Alternatives To Fleece?

If you’re looking to prevent your clothes from polluting waterways and putting lives in danger, I can easily come up with a few eco-friendly ideas to help you fully revamp your wardrobe.

Organic Cotton

Why organic cotton and not just cotton?

Well, conventional cotton is one of the dirtiest and most polluting crops in the world.

The excessive use of chemicals and pesticides in the cotton industry puts farmers’ lives and the environment at risk. It’s also an industry where there’s child labor — not to mention the fact that farmers get miserable pay for excruciating hours of work. 

The miserable pay leads farmers to get drowned in debt, thus the rates of farmers suiciding have gone up.
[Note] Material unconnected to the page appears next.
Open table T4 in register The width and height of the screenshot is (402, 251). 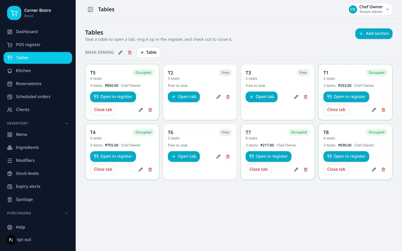[x=113, y=157]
If you want to help farmers and prevent this from happening, I don’t think supporting the conventional cotton industry is an ethical thing to do. Instead, try investing more in organic cotton.

Linen (Flax)

As a vegan, you’re probably familiar with flaxseeds.

They’re your best source of plant-based omega-3 and they can be your finest piece of clothing.

Europeans and Japanese have manufactured linen in a natural and sustainable way for the past millennia. However, unlike the Europeans and Japanese, the Chinese use fertilizers to grow linen, which isn’t as eco-friendly. 

If you want natural and high-quality linen, search for clothes manufactured in Europe or Japan, as they are more sustainable than linen clothing sourced from China.

Hemp

Hemp is a weed, so it grows exponentially with little water and no pesticides.

It produces more pulp per acre than trees, and it’s also biodegradable.

Typically, you can use very part of the hemp. The stalk’s outer bast fiber can be used to make textiles, canvas, and rope while the core (hurd) can be used to make paper and construction materials. 

Since the US and Australia lifted the ban on hemp production, we’re seeing its popularity rise. 

Fun fact: Hemp uses half the water to produce twice the amount of fiber produced by cotton.

Bamboo

When grown organically, bamboo fabric is a great eco-friendly option.

However, for industrial bamboo, farmers often use fertilizers to augment their harvest.

Also, while bamboo grows pretty quickly and is more sustainable than most plants, exploiting on a larger scale can create complications for animals like the panda who thrive in an environment filled with bamboo. 

So, if you decide to purchase bamboo items, go for the ones made from organic bamboo. 

Conclusion

One vegan may despise animal cruelty, while another may despise animal cruelty and the fact multinational companies enslave farmers in Asia and the Middle East.

However, there are also vegans who are vegan for a different reason, and buying ethical and sustainable clothing is not their priority.

Still, we ought to seek more sustainable alternatives, if we have the means to do it. 

Even though fleece is a man-made material and doesn’t directly cause animal pain, it still has some dire implications — from its production and through its prolonged use. 

Therefore, if you can, opt for more sustainable alternatives like the ones I’ve mentioned. 


Fleece FAQs

Is Fleece Polyester?

Yes, manufacturers create fleece from a type of polyester called polyethylene terephthalate (PET) or other synthetic fibres — which get woven and brushed into a lightweight fabric. 

Does Fleece Absorb Water?

No, fleece does not absorb water because it’s made from polyester, a water resistant material — that is in many cases also waterproof. 

Does Fleece Shrink?

While fleece isn’t supposed to shrink — if you wash it at really high temperatures, there’s a chance it may shrink.